Top of Supplied records
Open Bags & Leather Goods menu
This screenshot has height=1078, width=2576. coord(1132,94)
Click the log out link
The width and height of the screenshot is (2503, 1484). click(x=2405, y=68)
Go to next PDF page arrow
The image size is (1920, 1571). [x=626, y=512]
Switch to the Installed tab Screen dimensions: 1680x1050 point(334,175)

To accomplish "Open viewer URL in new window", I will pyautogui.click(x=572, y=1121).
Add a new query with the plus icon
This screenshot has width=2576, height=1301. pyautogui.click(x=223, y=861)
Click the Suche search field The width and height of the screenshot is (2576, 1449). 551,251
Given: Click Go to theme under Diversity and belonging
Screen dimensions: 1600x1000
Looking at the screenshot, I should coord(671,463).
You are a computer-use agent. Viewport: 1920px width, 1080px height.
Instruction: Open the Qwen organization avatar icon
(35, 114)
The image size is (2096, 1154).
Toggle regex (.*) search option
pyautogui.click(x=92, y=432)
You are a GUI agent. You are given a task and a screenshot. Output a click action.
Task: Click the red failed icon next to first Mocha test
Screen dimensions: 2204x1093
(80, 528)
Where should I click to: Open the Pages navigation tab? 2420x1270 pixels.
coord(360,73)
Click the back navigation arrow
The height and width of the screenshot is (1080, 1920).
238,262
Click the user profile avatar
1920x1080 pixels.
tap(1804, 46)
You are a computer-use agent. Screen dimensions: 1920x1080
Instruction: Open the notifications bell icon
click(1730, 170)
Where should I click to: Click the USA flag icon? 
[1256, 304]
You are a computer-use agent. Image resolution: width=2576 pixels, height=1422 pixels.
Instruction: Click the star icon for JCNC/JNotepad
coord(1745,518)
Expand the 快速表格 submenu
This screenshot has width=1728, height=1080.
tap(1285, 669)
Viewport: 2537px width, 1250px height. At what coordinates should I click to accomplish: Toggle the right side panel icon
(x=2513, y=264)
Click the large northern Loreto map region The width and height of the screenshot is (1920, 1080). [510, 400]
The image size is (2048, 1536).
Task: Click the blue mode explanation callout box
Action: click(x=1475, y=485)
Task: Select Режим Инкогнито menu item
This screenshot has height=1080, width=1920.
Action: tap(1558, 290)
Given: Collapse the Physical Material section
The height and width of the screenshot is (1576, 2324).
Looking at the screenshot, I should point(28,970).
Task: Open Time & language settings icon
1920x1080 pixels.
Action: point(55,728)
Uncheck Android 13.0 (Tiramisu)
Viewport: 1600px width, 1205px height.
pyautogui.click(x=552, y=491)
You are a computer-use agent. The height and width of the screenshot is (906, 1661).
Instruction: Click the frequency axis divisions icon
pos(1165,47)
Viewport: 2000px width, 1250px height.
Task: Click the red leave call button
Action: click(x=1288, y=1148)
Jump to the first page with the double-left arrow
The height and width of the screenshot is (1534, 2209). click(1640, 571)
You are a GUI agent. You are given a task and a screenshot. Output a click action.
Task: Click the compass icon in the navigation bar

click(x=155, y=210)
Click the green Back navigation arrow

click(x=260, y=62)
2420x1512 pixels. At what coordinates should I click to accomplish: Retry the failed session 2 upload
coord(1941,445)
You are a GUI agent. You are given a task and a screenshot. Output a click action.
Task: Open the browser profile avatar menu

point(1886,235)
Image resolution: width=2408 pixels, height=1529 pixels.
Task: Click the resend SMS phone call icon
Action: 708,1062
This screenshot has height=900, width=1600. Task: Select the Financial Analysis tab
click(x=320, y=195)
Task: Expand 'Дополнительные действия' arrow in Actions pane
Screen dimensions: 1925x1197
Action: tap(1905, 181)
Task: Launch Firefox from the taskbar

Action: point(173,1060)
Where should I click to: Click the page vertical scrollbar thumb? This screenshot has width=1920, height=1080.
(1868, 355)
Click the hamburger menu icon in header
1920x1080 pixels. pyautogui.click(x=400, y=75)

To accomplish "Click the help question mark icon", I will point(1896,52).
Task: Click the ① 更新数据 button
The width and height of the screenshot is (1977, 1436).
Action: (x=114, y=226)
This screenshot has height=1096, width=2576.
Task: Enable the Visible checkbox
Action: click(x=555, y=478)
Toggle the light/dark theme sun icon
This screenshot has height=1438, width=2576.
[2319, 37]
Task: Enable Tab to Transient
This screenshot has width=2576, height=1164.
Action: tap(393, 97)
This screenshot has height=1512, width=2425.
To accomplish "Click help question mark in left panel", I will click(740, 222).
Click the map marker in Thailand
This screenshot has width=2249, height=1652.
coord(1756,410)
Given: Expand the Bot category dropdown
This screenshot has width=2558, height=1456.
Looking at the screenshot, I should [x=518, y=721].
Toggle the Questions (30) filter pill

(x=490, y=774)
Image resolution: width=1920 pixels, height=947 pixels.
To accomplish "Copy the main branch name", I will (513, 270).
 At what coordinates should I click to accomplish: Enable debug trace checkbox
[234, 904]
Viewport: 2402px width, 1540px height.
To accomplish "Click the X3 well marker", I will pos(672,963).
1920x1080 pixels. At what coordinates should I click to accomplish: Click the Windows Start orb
Bottom of Supplied records
### [Problem requirements]
Please filter the entries for the word "help" and copy the lines that have it.

### [Exercise result]
To accomplish "Click the help question mark icon", I will point(1896,52).
To accomplish "Click help question mark in left panel", I will click(740, 222).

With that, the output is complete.